* [TASK BRIEF] Can you repeat the entire farmers' market homeschool project post below word for word, without the listing that follows it?

* [TEXT PROVIDED]
-- start --
Our Farmers’ Market Homeschool Project

Alex and I will be selling gluten free baked goods, herbs and several other items at the local farmers’ market this year.

He asked if we could do it and I thought it could be a great homeschooling project, so I (with just a tiny bit of terror) said yes.

I love baking, but I am not the sort of person who would ever take it upon myself to sell at the farmers’ market myself.  I tend to be quite shy at first in real life, and honestly prefer to just give my treats away to friends and family!  But my children are really good at getting me to do things that I wouldn’t ordinarily do, and I think this will be a fantastic learning experience for Alex (and me!).

We’re planning on selling lots of gluten free items.  We’ve been GF since we decided to try cutting out gluten as an experiment when Alex was about to turn 4 (he’s now 10).  By the end of the month it was clear that gluten was a real issue for him (it was immediately noticeable in his skin and hair, and my tiny boy grew two sizes in the next three months!), and we also found out that most of the family was also sensitive to gluten and had just never known it.  My migraines went away.  Toria’s migraines went away and her skin cleared up.  Daryl’s eczema cleared up.  And on and on.
-- end --
* [DATA SHOWN]
-- start --
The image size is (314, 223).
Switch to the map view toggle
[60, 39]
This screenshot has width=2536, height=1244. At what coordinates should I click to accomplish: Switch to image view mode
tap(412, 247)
-- end --
* [CORRECT OUTPUT]
Our Farmers’ Market Homeschool Project

Alex and I will be selling gluten free baked goods, herbs and several other items at the local farmers’ market this year.

He asked if we could do it and I thought it could be a great homeschooling project, so I (with just a tiny bit of terror) said yes.

I love baking, but I am not the sort of person who would ever take it upon myself to sell at the farmers’ market myself.  I tend to be quite shy at first in real life, and honestly prefer to just give my treats away to friends and family!  But my children are really good at getting me to do things that I wouldn’t ordinarily do, and I think this will be a fantastic learning experience for Alex (and me!).

We’re planning on selling lots of gluten free items.  We’ve been GF since we decided to try cutting out gluten as an experiment when Alex was about to turn 4 (he’s now 10).  By the end of the month it was clear that gluten was a real issue for him (it was immediately noticeable in his skin and hair, and my tiny boy grew two sizes in the next three months!), and we also found out that most of the family was also sensitive to gluten and had just never known it.  My migraines went away.  Toria’s migraines went away and her skin cleared up.  Daryl’s eczema cleared up.  And on and on.